Abel berusaha tersenyum walau bibirnya terasa membeku. Tapi Kevin sama sekali tidak membalas senyuman Abel membuat wanita itu menarik kembali senyumannya. Abel jadi tidak yakin bahwa orang di hadapannya ini adalah Kevin. Mungkin mereka hanya seseorang yang kebetulan memiliki wajah yang mirip. Atau Kevin punya saudara kembar.
"Kamu boleh keluar sekarang."
Suara Kevin datar dan sedingin es.

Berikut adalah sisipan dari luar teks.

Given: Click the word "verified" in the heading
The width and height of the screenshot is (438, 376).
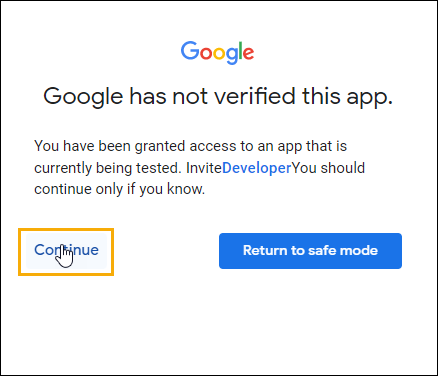Looking at the screenshot, I should [x=254, y=96].
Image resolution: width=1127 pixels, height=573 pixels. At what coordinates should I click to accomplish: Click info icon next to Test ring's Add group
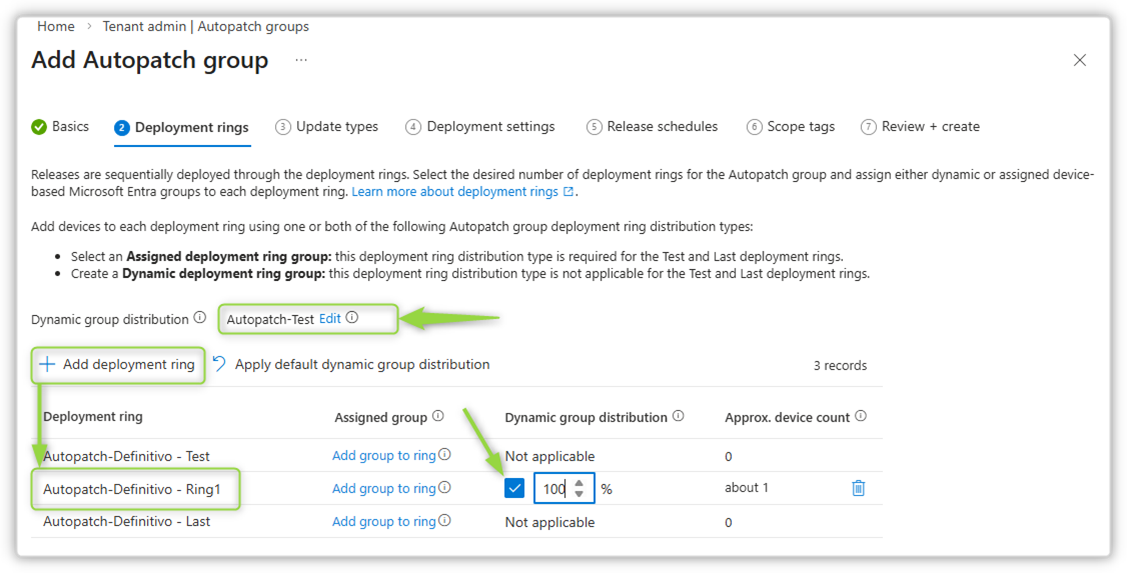click(x=445, y=455)
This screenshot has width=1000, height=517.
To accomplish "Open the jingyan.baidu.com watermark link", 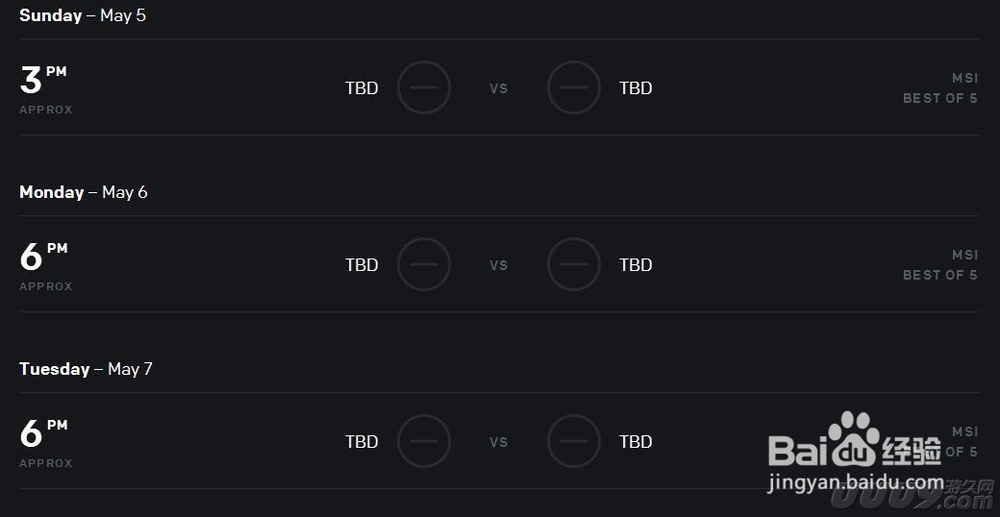I will (x=855, y=483).
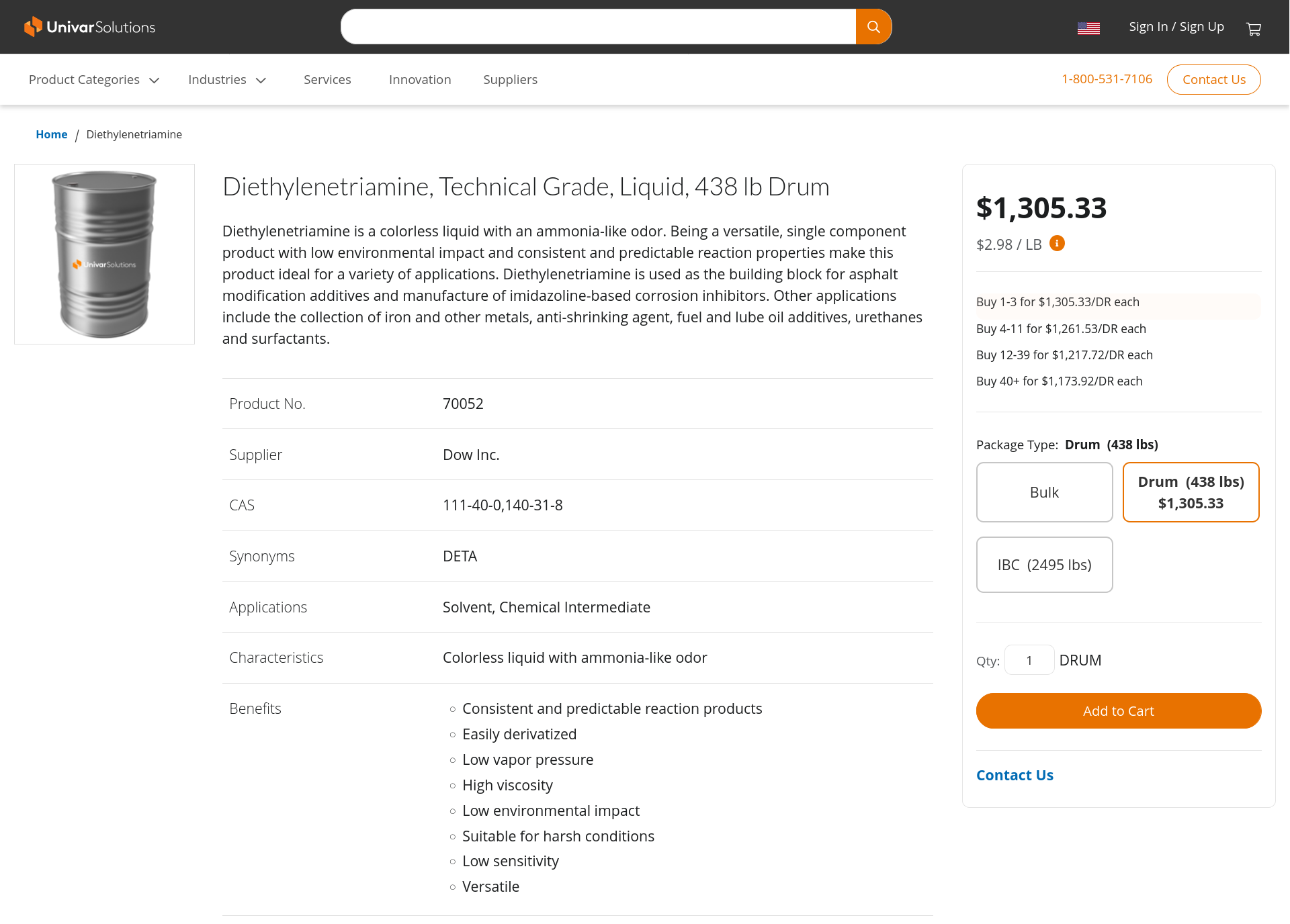Open the shopping cart icon
The width and height of the screenshot is (1290, 924).
(1253, 29)
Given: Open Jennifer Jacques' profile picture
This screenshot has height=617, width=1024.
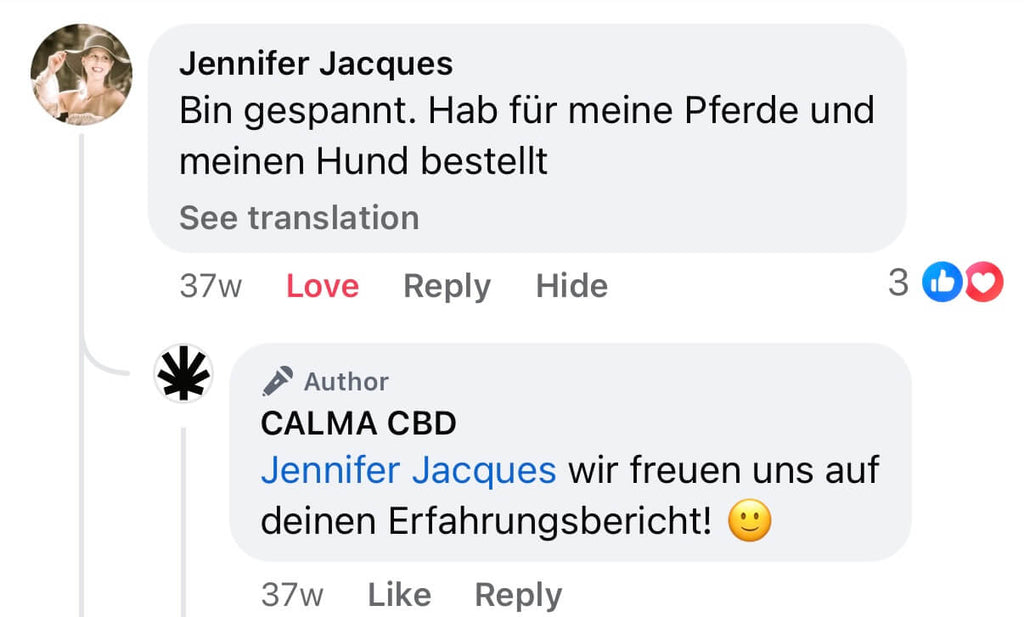Looking at the screenshot, I should coord(81,74).
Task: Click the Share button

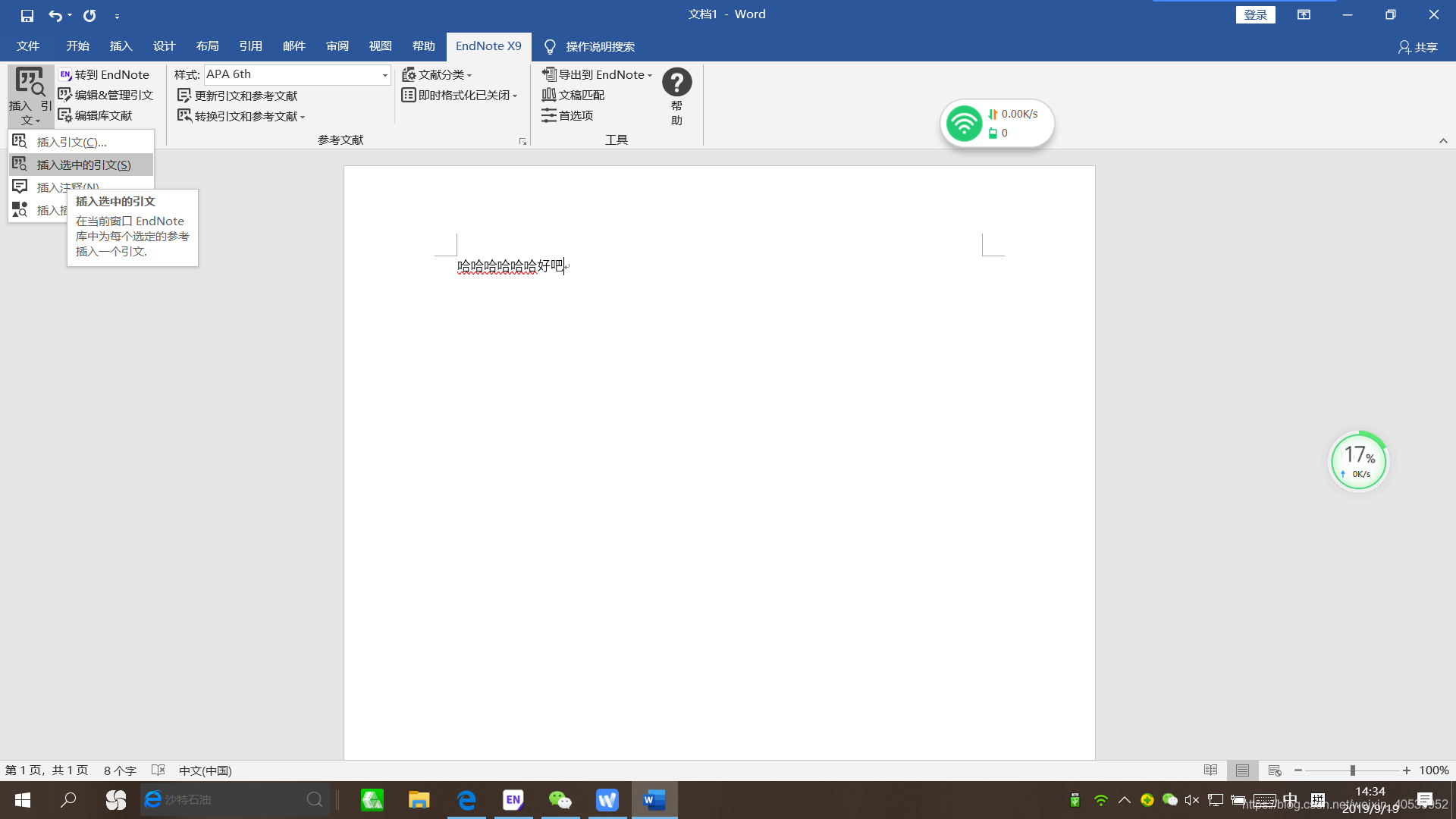Action: [1417, 47]
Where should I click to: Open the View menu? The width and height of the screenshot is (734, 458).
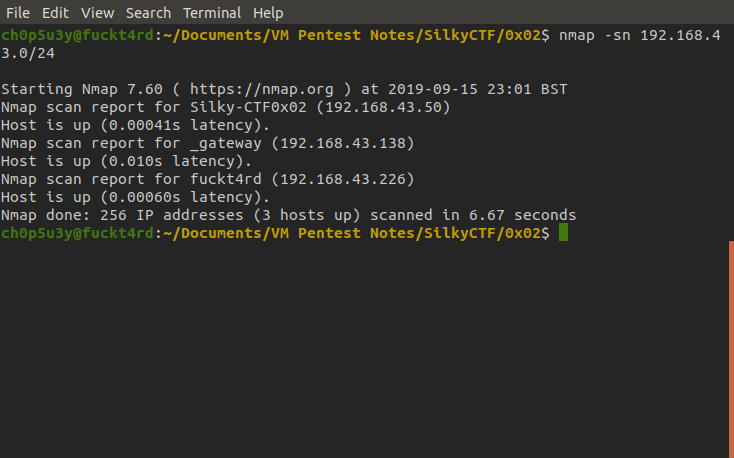click(97, 13)
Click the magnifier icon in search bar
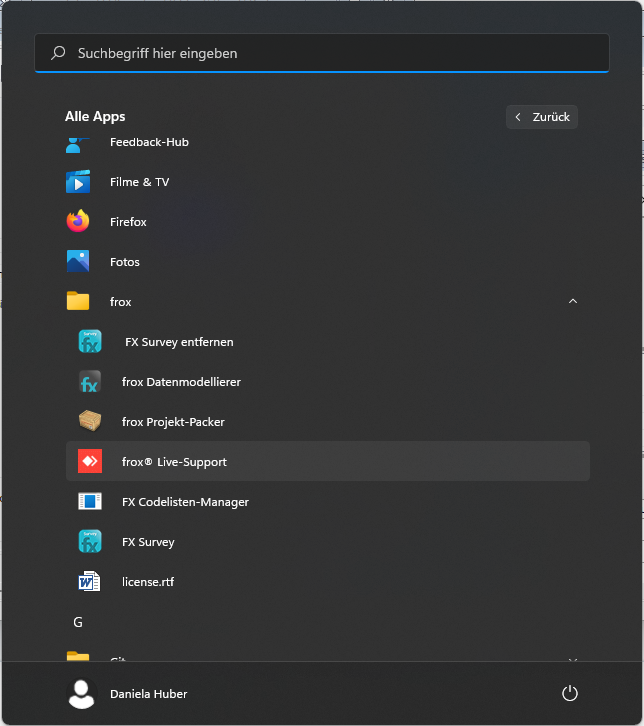The image size is (644, 726). [x=59, y=53]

Abel menegakkan tubuh lalu berdiri dari kursi dan saat dia balik badan, tubuhnya terkunci oleh sosok Kevin yang berdiri di hadapannya dengan kedua tangannya tersembunyi dibalik saku celananya.
"Baik, Pak Aiden."
Abel mengangguk sopan kemudian mengambil langkah ke sebelah kiri untuk keluar pintu. Tapi langkahnya harus terhenti karena Kevin dengan sengaja menggerakkan tubuhnya kesebelah kiri juga membuat Abel tak bisa lewat. Dengan gusar Abel menggeser tubuhnya ke sebelah kanan tapi, Kevin mengikuti gerakan Abel kesebelah kanan juga.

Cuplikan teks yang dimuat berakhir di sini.